31.12.2013
Автор «Перевода с подстрочника», одного из самых заметных русских романов завершившегося года, объясняет «ШО», что политика для него гораздо менее важна, чем поэзия, а там, где простодушные читатели видят Туркменбаши, на самом деле следует видеть Артюра Рембо.
Беседовал: Юрий Володарский. Фото: из архива Евгения Чижова
ШО Фамилия главного героя Печигин. Я услышал в ней печенье
(посулили наивному блага), пичугу (коготок увяз — всей птичке конец),
печенега (тюркский народ на славянских землях) и Печорина (русский
человек на Востоке). Что из этого списка верная догадка, а что пустые
домыслы?
— Вы услышали в два раза больше, чем я вкладывал, что, конечно, делает
вам честь. Выбирая эту фамилию, я, действительно, думал о пичуге,
отсылающей к птичьей фамилии самого автора, и, конечно, о Печорине —
герое нашего времени. Любопытно, согласитесь, что первый и главный на
все времена герой своего времени является, как и мой персонаж,
путешественником и действует вовсе не «внутри» своего времени, то есть
не в Петербурге и вообще не в России, а на Кавказе, где «свое» граничит с
чужим и переходит в чужое.
ШО В каких среднеазиатских странах вам довелось побывать? Что в «Переводе с подстрочника» написано с натуры?
— Бывал я и в Узбекистане, и в Таджикистане, и не по одному разу, и в
наше время, и прежде, в советское, бывал в Горном Бадахшане, то есть на
Памире, так что очень многое из описанного в романе я, действительно,
видел своими глазами. Например, свадьбу в далеком от столицы кишлаке.
********
УСЛОВИЕ ЗАДАЧИ 1: Определите, согласуются ли с интервью Евгения Чижова три утверждения: (a) выбирая фамилию героя, автор думал о пичуге; (b) по словам автора, Печорин действует в Петербурге; (c) свадьбу в кишлаке автор видел своими глазами. На каждое ответьте «да» или «нет» и приведите решающие слова интервью в точности.
УСЛОВИЕ ЗАДАЧИ 2: Перепишите фрагмент интервью, начиная со слов «Беседовал: Юрий Володарский.» и заканчивая словами «переходит в чужое.», заменив «путешественником» на «странником».
УСЛОВИЕ ЗАДАЧИ 3: Продолжите интервью Евгения Чижова о романе «Перевод с подстрочника», начав сразу после последней приведенной фразы.
Материал, помещенный дальше, здесь не используется.

БЛОК ДАННЫХ:
********
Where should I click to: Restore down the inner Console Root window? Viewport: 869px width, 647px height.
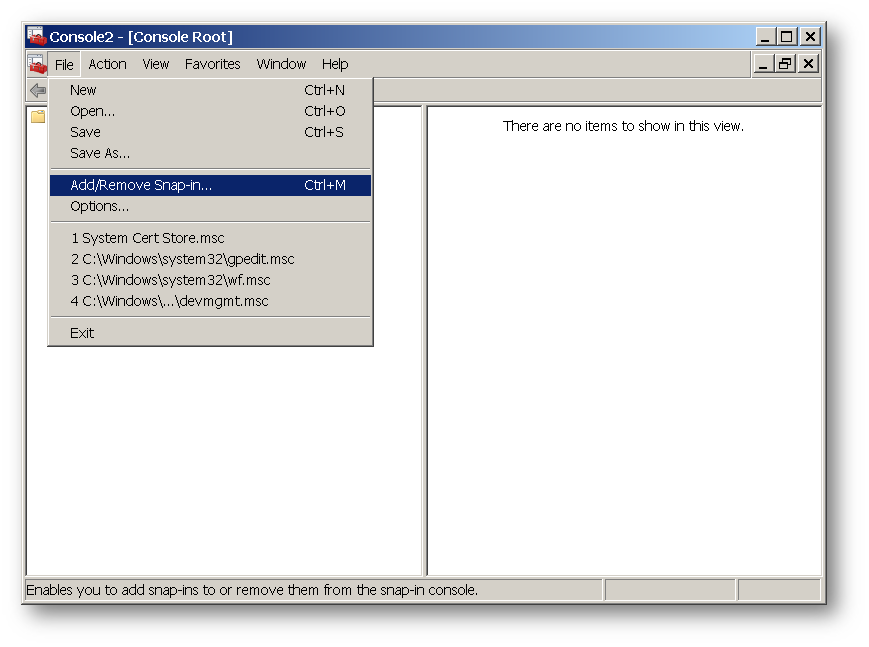[x=786, y=64]
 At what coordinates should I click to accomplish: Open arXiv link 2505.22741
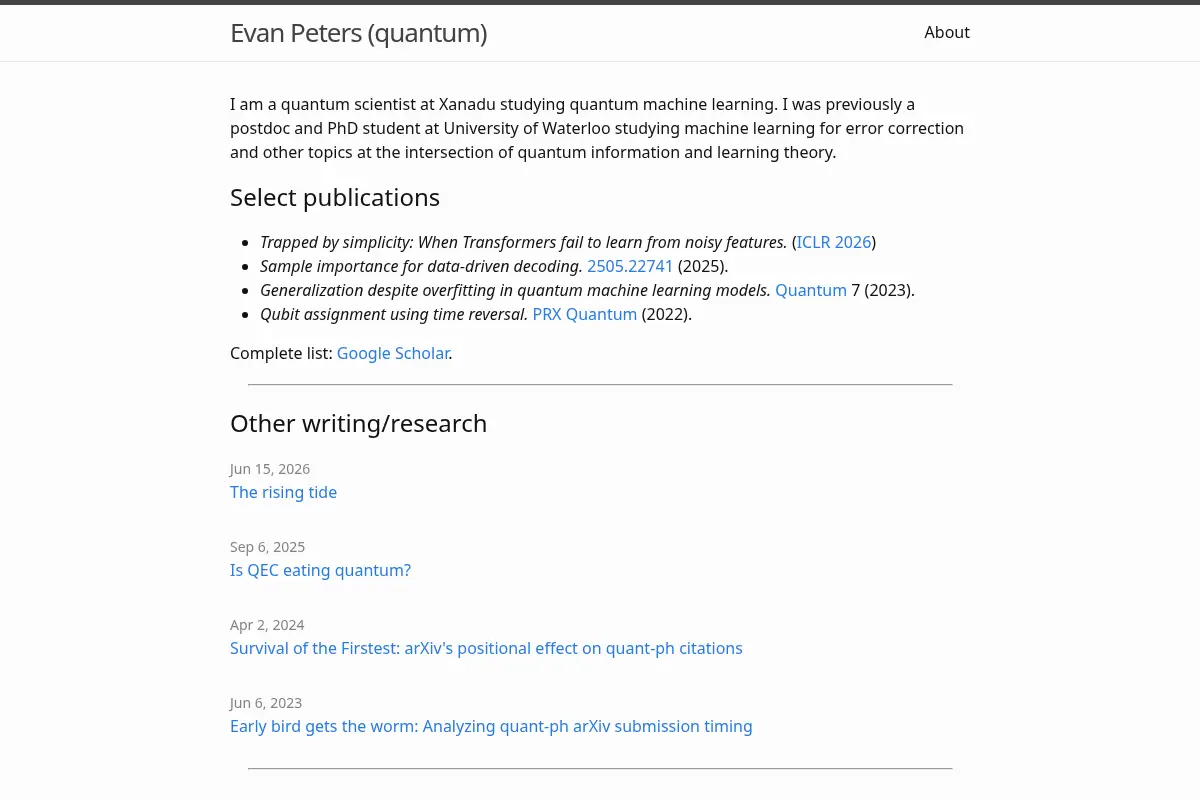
********
РЕЗУЛЬТАТ ВЫПОЛНЕНИЯ 1:
(a) Да: «я, действительно, думал о пичуге».
(b) Нет: «не в Петербурге и вообще не в России, а на Кавказе».
(c) Да: «видел своими глазами. Например, свадьбу в далеком от столицы кишлаке».

РЕЗУЛЬТАТ ВЫПОЛНЕНИЯ 2:
Беседовал: Юрий Володарский. Фото: из архива Евгения Чижова
ШО Фамилия главного героя Печигин. Я услышал в ней печенье
(посулили наивному блага), пичугу (коготок увяз — всей птичке конец),
печенега (тюркский народ на славянских землях) и Печорина (русский
человек на Востоке). Что из этого списка верная догадка, а что пустые
домыслы?
— Вы услышали в два раза больше, чем я вкладывал, что, конечно, делает
вам честь. Выбирая эту фамилию, я, действительно, думал о пичуге,
отсылающей к птичьей фамилии самого автора, и, конечно, о Печорине —
герое нашего времени. Любопытно, согласитесь, что первый и главный на
все времена герой своего времени является, как и мой персонаж,
странником и действует вовсе не «внутри» своего времени, то есть
не в Петербурге и вообще не в России, а на Кавказе, где «свое» граничит с
чужим и переходит в чужое.

РЕЗУЛЬТАТ ВЫПОЛНЕНИЯ 3:
Хотя, по правде сказать, чтобы написать Среднюю Азию, не обязательно
ехать к черту на рога, достаточно внимательно оглядеться вокруг себя. Я
говорю сейчас не о притоке мигрантов с Востока, а о том, что Россия и
без всяких мигрантов гораздо более азиатская страна, чем сама о себе
думает. «Золотая дремотная Азия / опочила на куполах» — это замечательно
точно сказано. Причем, заметьте, я не вкладываю в это ничего однозначно
негативного, напротив… Я люблю Восток, меня всю жизнь влекло туда так
же, как и моего героя. Иначе бы я не взялся за эту историю.
ШО Кто из глав среднеазиатских стран вдохновил вас на
создание образа Гулимова? Понятно, что Сапармурат Ниязов (есть прямые
совпадения), но, может, кто-то еще?
— Вас это, наверное, удивит, но главным прототипом президента Гулимова
был вовсе не Сапармурат Ниязов, а Артюр Рембо — в том числе и чисто
биографически: в тех эпизодах из юности Гулимова, которые рассказывает
Печигину знавший Народного Вожатого в молодости старый коштырский поэт.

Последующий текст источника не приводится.